→ Exercise
Look below for the line containing "Viewport: 1063px width, 798px"; from there, print each line exactly up to and including the line containing "Click the PO", and stop.

→ Recorded information
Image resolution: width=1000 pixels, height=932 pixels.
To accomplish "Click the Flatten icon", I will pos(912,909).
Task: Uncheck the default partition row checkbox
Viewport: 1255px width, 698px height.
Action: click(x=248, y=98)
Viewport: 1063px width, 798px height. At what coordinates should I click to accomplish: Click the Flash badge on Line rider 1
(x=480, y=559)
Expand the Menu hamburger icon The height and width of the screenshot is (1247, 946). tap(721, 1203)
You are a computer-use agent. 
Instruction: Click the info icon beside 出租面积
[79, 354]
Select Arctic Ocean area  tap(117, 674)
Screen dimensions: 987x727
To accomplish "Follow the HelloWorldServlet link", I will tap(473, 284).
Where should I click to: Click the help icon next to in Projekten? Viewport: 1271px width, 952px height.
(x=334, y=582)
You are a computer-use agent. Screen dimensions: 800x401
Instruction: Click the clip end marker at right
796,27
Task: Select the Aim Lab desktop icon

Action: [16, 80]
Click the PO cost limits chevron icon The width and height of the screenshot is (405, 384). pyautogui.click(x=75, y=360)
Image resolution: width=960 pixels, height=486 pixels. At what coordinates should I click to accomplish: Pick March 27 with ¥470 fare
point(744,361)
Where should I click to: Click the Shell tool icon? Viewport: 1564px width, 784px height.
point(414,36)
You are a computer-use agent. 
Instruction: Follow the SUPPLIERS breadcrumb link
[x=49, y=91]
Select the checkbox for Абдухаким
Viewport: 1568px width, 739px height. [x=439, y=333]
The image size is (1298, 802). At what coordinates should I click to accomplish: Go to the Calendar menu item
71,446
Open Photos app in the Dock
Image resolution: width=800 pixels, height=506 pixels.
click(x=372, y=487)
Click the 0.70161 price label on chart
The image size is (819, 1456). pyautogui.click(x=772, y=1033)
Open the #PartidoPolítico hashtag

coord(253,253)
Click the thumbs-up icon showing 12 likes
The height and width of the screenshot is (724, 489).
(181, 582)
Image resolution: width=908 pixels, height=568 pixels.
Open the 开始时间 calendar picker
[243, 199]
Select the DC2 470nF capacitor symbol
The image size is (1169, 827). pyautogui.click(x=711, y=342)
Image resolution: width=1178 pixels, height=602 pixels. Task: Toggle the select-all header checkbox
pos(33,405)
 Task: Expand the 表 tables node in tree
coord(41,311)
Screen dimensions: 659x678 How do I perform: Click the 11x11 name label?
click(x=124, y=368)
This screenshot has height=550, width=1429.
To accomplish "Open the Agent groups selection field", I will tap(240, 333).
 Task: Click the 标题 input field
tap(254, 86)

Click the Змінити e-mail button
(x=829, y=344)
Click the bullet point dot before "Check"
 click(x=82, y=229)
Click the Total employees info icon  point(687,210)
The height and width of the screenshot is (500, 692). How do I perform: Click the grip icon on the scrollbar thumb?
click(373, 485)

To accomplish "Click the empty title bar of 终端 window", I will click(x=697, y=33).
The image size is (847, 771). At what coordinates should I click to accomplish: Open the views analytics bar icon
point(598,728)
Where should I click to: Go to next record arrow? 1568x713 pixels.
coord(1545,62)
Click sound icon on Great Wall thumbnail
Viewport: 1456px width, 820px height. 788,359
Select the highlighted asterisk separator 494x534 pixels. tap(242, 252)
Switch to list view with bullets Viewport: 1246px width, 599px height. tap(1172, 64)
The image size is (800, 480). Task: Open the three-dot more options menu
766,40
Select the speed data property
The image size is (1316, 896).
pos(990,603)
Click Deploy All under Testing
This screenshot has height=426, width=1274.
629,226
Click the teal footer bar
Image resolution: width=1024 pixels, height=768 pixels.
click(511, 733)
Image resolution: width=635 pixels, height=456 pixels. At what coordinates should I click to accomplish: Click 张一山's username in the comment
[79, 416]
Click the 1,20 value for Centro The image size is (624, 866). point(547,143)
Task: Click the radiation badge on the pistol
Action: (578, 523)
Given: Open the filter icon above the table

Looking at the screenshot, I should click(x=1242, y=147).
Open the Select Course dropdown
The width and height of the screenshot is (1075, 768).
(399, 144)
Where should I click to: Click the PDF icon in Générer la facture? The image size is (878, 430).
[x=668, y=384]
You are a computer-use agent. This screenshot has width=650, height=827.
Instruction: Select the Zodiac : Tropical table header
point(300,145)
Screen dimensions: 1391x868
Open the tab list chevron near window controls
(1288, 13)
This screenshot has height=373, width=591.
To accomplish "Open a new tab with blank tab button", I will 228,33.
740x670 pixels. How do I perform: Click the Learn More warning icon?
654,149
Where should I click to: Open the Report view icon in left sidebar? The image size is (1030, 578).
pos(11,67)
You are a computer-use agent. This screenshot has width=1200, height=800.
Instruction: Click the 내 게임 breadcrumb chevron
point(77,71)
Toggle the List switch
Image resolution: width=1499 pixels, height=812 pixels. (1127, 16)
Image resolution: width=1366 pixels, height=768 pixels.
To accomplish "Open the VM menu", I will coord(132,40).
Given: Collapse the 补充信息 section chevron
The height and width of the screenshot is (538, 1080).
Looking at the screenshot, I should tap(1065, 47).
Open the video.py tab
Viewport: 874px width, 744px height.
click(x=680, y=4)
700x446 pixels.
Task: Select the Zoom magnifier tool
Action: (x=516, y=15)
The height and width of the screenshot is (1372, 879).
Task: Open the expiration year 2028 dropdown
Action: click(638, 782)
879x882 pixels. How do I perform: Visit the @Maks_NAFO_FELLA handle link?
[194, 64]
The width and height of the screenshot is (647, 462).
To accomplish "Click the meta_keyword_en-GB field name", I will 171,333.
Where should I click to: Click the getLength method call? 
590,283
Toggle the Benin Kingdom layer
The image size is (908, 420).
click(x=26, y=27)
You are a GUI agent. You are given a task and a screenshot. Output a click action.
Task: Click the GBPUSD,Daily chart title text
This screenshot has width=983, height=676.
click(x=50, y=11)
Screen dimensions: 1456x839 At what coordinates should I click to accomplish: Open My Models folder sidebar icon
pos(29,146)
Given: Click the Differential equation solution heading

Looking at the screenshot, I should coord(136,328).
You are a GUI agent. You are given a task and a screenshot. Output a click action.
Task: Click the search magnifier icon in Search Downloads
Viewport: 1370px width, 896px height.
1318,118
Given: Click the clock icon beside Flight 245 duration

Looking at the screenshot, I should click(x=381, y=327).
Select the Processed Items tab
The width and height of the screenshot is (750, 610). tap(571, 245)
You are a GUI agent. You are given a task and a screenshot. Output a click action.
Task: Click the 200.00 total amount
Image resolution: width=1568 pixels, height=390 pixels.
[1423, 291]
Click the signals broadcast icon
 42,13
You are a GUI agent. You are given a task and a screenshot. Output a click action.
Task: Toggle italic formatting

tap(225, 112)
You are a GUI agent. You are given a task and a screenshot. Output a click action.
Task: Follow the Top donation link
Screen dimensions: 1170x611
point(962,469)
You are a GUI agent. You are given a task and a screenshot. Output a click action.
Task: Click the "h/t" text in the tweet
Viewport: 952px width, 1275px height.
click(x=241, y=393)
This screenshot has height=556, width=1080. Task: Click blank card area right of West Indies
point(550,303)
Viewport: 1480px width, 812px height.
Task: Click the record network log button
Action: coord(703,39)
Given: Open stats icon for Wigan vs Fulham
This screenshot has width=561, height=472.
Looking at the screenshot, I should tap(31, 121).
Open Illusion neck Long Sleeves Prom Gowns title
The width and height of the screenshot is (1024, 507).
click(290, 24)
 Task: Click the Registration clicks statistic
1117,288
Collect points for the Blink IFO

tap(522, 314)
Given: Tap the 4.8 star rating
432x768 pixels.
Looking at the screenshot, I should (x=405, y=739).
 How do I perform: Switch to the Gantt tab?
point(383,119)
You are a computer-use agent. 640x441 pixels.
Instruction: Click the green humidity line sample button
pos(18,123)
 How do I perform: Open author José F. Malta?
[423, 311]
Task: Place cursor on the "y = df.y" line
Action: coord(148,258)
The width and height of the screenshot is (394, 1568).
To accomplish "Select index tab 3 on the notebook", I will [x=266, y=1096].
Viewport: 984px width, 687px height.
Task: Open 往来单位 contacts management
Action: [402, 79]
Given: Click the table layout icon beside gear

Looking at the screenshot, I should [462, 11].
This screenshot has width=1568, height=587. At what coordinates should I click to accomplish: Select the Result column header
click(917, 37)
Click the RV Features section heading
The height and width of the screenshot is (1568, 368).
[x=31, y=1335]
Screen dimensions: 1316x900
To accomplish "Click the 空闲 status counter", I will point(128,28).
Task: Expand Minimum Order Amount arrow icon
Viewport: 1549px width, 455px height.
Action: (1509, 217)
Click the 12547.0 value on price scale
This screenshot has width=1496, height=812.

→ Response to the task
Viewport: 1063px width, 798px height. At what coordinates should I click to accomplish: Click the Flash badge on Line rider 1
(x=480, y=559)
Expand the Menu hamburger icon The height and width of the screenshot is (1247, 946). tap(721, 1203)
You are a computer-use agent. 
Instruction: Click the info icon beside 出租面积
[79, 354]
Select Arctic Ocean area  tap(117, 674)
Screen dimensions: 987x727
To accomplish "Follow the HelloWorldServlet link", I will tap(473, 284).
Where should I click to: Click the help icon next to in Projekten? Viewport: 1271px width, 952px height.
(x=334, y=582)
You are a computer-use agent. Screen dimensions: 800x401
Instruction: Click the clip end marker at right
796,27
Task: Select the Aim Lab desktop icon

Action: [16, 80]
Click the PO cost limits chevron icon The width and height of the screenshot is (405, 384). pyautogui.click(x=75, y=360)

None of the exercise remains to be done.